But, even in New Who, the Doctor's interest in "gettin' it on" is pretty limited.    Most of the time, it's still women who are trying to hit on him while he's just trying to go about on his adventures.   Even when the Doctor does seem to get a relationship going with someone, it's painfully awkward.   Half the time that he romances River Song is because of the timey whimey nature of their love for each other.   She's used to a future version of him who is more comfortable in his affections.   So as she meets him in his past, she is expecting him to have some ability to be socially-graceful with a woman he's interested in.   The Doctor is just falling into those expectations rather than actually being the sort of Cassanova that oldschool fans keep railing against.   To me, this is another example of a slow progression that is being built into the character that reflects on what happened in the Classic Series.  Rather than a harsh about-face that denies important events that went on before the series returned in 2005.   

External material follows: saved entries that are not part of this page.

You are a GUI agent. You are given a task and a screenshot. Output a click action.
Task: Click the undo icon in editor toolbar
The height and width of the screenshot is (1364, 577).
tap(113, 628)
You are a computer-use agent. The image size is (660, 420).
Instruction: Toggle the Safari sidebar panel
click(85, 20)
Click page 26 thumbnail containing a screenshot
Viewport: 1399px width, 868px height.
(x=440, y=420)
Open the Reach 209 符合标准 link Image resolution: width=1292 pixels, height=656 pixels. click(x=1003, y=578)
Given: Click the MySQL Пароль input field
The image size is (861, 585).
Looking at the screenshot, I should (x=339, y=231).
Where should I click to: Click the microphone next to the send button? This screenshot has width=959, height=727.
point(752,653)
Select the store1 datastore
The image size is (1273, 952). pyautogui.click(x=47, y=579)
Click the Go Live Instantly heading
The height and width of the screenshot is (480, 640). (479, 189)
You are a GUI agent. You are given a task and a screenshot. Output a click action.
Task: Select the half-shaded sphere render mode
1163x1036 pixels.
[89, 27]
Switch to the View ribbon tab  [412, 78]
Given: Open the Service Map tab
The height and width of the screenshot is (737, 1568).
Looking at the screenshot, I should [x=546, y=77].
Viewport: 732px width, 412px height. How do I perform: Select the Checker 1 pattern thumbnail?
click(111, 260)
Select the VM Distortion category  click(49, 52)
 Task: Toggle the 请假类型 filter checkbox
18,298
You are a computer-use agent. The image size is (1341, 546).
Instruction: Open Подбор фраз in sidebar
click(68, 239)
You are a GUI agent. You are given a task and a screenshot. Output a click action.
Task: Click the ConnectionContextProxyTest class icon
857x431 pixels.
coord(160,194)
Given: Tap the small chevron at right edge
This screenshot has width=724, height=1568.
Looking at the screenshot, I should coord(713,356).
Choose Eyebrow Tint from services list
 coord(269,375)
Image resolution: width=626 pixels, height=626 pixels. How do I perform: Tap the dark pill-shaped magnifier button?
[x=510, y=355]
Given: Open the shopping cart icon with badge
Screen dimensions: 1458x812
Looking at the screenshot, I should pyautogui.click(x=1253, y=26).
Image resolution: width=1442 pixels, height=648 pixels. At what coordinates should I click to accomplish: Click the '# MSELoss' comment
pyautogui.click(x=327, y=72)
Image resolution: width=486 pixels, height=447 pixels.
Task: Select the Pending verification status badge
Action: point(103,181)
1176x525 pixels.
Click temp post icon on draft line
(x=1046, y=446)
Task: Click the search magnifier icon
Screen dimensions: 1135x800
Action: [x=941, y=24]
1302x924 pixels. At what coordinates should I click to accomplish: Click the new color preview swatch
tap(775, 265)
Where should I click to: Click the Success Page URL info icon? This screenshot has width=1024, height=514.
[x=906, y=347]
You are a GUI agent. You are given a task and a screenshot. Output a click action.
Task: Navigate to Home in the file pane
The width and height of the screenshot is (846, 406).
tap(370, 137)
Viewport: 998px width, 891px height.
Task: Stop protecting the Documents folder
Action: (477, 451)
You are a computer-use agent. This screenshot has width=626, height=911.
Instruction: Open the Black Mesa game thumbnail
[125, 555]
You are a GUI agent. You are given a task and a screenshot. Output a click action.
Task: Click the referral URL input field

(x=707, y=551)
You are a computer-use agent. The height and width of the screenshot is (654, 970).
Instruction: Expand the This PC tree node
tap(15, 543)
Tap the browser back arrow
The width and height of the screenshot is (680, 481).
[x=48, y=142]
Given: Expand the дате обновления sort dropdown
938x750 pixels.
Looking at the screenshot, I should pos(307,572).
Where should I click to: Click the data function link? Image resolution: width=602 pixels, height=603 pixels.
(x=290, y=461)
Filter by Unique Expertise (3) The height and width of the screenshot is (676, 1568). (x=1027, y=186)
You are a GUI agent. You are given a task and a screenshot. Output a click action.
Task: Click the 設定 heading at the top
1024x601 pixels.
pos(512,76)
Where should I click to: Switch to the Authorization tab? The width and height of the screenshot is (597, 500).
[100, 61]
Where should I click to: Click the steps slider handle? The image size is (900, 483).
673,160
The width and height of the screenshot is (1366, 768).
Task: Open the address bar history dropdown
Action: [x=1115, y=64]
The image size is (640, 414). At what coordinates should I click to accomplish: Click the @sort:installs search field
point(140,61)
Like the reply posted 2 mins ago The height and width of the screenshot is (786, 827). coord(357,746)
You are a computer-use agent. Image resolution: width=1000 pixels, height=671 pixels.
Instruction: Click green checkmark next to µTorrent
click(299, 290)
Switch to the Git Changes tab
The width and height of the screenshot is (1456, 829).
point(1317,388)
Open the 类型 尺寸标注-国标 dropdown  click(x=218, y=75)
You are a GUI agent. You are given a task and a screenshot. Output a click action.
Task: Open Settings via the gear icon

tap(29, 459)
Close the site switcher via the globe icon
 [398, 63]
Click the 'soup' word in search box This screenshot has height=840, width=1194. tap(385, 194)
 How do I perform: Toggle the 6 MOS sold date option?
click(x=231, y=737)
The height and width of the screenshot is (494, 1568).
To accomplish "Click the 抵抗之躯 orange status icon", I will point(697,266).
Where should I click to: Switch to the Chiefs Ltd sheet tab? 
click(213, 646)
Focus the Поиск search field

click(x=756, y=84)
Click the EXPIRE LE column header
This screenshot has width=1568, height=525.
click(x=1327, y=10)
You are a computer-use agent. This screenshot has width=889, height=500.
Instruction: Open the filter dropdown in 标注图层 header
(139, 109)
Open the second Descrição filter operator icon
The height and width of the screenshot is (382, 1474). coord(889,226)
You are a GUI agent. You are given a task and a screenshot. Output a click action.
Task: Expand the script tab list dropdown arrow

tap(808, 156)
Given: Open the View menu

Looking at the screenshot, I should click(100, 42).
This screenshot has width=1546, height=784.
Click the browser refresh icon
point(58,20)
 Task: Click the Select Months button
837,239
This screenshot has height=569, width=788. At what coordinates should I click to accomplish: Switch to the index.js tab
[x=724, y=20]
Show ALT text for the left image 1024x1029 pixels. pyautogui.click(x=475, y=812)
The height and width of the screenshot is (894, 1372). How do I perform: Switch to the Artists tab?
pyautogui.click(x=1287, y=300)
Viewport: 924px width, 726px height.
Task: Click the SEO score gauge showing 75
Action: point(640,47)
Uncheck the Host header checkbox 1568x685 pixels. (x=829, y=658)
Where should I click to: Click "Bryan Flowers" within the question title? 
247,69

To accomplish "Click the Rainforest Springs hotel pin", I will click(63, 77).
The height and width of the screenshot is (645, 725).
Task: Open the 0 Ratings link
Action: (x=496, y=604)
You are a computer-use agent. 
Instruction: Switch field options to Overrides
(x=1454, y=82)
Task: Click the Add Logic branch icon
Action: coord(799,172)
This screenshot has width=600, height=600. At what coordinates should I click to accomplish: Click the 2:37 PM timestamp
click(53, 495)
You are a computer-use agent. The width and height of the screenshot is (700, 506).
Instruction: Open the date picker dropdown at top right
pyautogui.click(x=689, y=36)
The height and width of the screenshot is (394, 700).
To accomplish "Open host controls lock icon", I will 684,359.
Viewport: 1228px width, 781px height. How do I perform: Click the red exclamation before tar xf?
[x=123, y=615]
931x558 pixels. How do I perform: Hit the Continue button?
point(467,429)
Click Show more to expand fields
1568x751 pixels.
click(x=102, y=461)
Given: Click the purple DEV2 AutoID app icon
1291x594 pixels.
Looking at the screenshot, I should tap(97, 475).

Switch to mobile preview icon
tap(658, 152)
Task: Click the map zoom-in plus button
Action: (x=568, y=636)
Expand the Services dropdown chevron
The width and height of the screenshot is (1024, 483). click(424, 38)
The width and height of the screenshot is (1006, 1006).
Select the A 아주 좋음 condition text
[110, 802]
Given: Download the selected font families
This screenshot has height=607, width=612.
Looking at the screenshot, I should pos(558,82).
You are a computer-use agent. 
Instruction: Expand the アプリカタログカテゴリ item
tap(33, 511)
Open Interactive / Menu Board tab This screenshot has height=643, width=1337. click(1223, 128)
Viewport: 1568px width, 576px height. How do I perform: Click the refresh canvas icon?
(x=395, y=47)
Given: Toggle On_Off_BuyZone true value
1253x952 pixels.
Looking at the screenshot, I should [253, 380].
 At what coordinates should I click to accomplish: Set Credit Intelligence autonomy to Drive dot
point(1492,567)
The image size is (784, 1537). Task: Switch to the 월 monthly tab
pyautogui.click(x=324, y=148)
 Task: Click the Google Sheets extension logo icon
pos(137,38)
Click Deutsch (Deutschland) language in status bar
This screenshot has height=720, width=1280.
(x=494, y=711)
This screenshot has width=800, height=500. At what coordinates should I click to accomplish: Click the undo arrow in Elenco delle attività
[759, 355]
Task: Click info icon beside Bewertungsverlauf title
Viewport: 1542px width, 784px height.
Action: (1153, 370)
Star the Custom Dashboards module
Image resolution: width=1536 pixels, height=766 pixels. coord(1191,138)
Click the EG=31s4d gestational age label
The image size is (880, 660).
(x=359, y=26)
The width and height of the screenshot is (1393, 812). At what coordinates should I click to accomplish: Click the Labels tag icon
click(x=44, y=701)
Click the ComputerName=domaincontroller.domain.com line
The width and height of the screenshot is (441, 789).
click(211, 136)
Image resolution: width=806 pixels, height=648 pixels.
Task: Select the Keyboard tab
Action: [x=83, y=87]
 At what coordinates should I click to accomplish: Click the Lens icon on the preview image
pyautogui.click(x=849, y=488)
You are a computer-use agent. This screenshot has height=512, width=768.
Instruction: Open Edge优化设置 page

This idea of progression is really the crux of my whole debate.    Doctor Who does not ignore its past.    But it has developed a future.   A future that does not rely on the character being exactly the same over and over for another fifty years.  But, instead, let's him grow.   Again, something that is in keeping with the ideas of Classic Who, too.   The character frequently evolved and changed in his first 26 years - there's no reason that should stop, now.  
            
The Doctor keeps growing.   That's a fact that means the show will change in style and tone throughout the years.  I think the real problem is a certain sector of fandom just doesn't feel like growing up with the show.


         

4 comments:

  1. One major beef, and this is just me, is that there is a lack of true continuity in the show now, compared to the old days. And a great example of this is when you look at the first episode An Unearthly Child with Remembrance of the Daleks. THERE is a great example of continuity! Show me something like that in the new show!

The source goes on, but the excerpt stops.